HAVANA (Reuters) - Cubans use them to fish, ferment wine, fix punctures or tie up hair; latex condoms have become the ultimate multipurpose tool on the Communist-run island where shortages of basic goods have forced locals to become masters of invention.
Decades of U.S. trade sanctions and a dysfunctional Soviet-style, centralized economy mean the aisles of Cuba’s shops are often glaringly bare. And when available, imports that are sold at a steep markup by the state or on the black market may be too expensive for those on an average state wage of $30 per month.
Yet condoms, both those domestically produced and imported from Asia, are in relatively bountiful supply, partly due to the Caribbean country’s focus on sexual health. Government subsidies mean they are cheap; a box of three condoms costs just one Cuban peso (around 4 dollar cents).
Strong and stretchy, they lend themselves to various industrial as well as recreational applications beyond contraception and protection against sexually transmitted infections, Cubans say.
“We can’t allow clients to leave upset that we couldn’t do something because we lacked the tools so instead we look for alternatives,” said Sandra Hernandez, a stylist at a Havana hairdressers, who uses them as hairbands.
At concerts and children’s birthday parties, condoms blown up to large balloons with a whitish hue drift through the air.
Along the coast, floats made from several inflated rubbers tied together bob on the sea, carrying baited hooks of fishing lines.

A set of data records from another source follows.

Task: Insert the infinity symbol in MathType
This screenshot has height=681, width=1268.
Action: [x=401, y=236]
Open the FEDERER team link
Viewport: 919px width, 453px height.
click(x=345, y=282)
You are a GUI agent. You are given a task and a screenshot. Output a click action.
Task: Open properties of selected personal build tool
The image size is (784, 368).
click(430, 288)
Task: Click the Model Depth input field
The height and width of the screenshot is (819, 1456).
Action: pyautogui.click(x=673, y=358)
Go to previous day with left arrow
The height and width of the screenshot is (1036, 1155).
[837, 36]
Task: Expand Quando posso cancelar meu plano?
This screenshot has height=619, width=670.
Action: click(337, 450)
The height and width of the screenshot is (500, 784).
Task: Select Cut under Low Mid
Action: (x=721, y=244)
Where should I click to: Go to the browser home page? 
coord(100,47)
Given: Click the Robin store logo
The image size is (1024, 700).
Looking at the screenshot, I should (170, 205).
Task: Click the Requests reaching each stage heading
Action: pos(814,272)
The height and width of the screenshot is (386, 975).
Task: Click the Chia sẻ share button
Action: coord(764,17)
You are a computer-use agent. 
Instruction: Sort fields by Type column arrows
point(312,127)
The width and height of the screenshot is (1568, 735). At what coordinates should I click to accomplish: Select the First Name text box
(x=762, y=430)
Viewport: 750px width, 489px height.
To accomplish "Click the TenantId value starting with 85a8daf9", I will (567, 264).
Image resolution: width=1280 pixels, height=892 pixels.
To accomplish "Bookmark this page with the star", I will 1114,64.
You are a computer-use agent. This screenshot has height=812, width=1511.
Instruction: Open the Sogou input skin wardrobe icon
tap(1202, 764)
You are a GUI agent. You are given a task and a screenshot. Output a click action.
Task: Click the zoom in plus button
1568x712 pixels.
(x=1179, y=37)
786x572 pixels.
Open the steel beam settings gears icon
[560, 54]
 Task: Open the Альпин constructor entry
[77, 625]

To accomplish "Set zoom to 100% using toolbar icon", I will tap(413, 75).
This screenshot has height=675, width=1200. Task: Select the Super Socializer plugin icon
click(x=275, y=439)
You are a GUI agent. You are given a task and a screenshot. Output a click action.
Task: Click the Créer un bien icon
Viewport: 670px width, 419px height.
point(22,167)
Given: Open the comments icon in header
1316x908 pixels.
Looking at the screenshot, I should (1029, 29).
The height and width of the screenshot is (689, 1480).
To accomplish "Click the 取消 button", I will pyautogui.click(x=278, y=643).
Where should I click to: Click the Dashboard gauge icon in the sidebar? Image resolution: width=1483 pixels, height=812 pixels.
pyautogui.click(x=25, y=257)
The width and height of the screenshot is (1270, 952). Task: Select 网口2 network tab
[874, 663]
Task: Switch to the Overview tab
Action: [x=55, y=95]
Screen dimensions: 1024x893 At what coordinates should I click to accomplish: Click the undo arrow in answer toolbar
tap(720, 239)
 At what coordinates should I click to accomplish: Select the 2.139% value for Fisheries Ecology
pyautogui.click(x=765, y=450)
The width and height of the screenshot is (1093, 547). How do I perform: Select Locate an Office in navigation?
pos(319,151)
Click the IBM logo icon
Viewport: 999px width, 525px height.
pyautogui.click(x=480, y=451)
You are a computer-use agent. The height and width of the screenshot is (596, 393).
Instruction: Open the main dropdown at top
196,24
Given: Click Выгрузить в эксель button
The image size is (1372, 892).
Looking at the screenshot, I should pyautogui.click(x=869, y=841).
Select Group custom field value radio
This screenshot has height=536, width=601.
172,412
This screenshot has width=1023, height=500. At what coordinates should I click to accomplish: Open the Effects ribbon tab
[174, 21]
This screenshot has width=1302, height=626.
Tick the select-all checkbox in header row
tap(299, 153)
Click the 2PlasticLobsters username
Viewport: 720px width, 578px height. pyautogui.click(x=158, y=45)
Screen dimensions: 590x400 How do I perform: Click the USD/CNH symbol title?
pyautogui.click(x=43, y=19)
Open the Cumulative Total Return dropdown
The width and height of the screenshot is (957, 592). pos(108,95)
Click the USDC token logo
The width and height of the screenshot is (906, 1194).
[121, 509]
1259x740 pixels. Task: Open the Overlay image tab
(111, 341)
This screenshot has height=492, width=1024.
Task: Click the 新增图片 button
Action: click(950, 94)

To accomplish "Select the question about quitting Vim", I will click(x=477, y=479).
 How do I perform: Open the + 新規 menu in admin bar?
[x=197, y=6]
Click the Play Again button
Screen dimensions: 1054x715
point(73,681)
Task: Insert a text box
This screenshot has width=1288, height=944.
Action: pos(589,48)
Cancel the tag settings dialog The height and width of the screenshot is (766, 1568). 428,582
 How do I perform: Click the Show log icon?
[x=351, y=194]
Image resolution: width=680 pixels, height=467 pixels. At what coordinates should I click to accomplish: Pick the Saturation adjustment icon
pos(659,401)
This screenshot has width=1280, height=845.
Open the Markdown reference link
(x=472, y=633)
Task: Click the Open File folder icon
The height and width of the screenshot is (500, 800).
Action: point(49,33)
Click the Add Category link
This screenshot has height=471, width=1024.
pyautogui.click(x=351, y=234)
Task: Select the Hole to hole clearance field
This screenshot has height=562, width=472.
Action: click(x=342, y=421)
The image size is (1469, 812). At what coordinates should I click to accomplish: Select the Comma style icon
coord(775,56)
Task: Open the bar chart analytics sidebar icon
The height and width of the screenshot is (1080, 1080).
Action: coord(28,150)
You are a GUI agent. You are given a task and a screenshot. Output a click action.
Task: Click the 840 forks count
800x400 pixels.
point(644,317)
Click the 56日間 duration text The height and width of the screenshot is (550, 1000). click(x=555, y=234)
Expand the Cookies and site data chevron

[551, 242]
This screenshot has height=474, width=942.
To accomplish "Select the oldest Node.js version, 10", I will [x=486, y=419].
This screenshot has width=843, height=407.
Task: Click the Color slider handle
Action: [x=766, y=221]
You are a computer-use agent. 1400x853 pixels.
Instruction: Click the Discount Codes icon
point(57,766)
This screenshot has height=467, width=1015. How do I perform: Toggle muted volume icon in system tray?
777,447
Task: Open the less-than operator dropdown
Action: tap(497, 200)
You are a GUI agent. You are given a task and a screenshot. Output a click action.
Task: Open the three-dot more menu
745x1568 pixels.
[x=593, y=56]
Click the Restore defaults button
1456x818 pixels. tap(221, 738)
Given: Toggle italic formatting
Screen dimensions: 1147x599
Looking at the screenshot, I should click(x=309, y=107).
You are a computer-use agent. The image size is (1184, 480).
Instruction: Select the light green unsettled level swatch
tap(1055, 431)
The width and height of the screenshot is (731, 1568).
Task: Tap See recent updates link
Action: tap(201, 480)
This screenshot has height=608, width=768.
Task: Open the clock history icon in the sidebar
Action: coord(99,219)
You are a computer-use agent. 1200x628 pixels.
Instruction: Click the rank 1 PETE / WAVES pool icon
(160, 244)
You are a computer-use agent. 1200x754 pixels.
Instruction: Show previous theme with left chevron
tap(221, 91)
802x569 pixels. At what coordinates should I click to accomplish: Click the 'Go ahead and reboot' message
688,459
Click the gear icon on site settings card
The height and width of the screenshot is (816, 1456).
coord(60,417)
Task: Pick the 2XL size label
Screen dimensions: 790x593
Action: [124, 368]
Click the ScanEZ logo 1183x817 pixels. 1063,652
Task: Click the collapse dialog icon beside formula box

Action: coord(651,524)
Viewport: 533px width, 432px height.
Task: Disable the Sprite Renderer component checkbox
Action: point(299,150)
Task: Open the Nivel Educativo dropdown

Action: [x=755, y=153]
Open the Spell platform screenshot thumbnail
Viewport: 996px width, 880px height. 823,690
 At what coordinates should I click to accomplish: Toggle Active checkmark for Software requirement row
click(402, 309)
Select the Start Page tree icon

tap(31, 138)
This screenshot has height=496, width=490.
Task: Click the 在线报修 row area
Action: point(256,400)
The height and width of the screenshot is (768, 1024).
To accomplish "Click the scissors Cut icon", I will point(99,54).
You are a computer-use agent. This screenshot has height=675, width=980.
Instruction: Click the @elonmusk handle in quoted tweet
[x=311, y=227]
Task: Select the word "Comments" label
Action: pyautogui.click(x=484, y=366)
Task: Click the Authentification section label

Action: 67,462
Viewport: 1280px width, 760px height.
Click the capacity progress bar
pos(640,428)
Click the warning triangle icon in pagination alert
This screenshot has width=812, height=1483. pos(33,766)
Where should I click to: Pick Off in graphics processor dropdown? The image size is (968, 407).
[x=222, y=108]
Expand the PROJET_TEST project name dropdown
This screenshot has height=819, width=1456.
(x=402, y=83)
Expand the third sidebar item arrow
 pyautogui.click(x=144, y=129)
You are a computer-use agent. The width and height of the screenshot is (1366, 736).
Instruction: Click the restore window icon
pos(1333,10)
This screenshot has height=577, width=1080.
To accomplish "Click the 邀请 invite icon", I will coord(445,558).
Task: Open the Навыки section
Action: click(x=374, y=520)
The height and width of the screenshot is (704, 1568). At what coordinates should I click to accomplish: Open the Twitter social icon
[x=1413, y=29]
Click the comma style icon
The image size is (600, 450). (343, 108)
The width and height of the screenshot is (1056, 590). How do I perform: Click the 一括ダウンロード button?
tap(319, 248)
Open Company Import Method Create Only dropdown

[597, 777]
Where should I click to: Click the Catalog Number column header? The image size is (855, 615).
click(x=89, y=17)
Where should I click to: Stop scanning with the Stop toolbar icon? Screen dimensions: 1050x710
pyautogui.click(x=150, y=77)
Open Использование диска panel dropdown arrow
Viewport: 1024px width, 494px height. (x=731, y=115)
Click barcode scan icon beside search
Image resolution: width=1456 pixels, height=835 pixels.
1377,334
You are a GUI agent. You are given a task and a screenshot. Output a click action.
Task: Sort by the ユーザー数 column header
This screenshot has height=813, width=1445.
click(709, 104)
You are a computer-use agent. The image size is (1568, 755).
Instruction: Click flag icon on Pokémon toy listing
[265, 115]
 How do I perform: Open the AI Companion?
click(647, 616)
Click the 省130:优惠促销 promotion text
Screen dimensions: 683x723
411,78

These allow those fishermen confined to Cuba’s shores due to authorities’ strict controls on boats for fear of illegal emigration to send their hooks further out.
“The aim is to catch the bigger fish,” said Angel Luis Nunez, a fishermen on the capital’s Malecon seafront boulevard.
Perhaps the most idiosyncratic use for condoms is that of Orestes Estevez. In his makeshift winery in his Havana home, he covers the bottles of grapejuice with condoms.
The rubber inflates and become erect as the fermentation releases gases; when it collapses, the process is complete. Estevez then sells the wine in his garage.
“It really increases the alcohol percentage and improves the process of fermentation, as well as that of clarification,” the home winemaker said.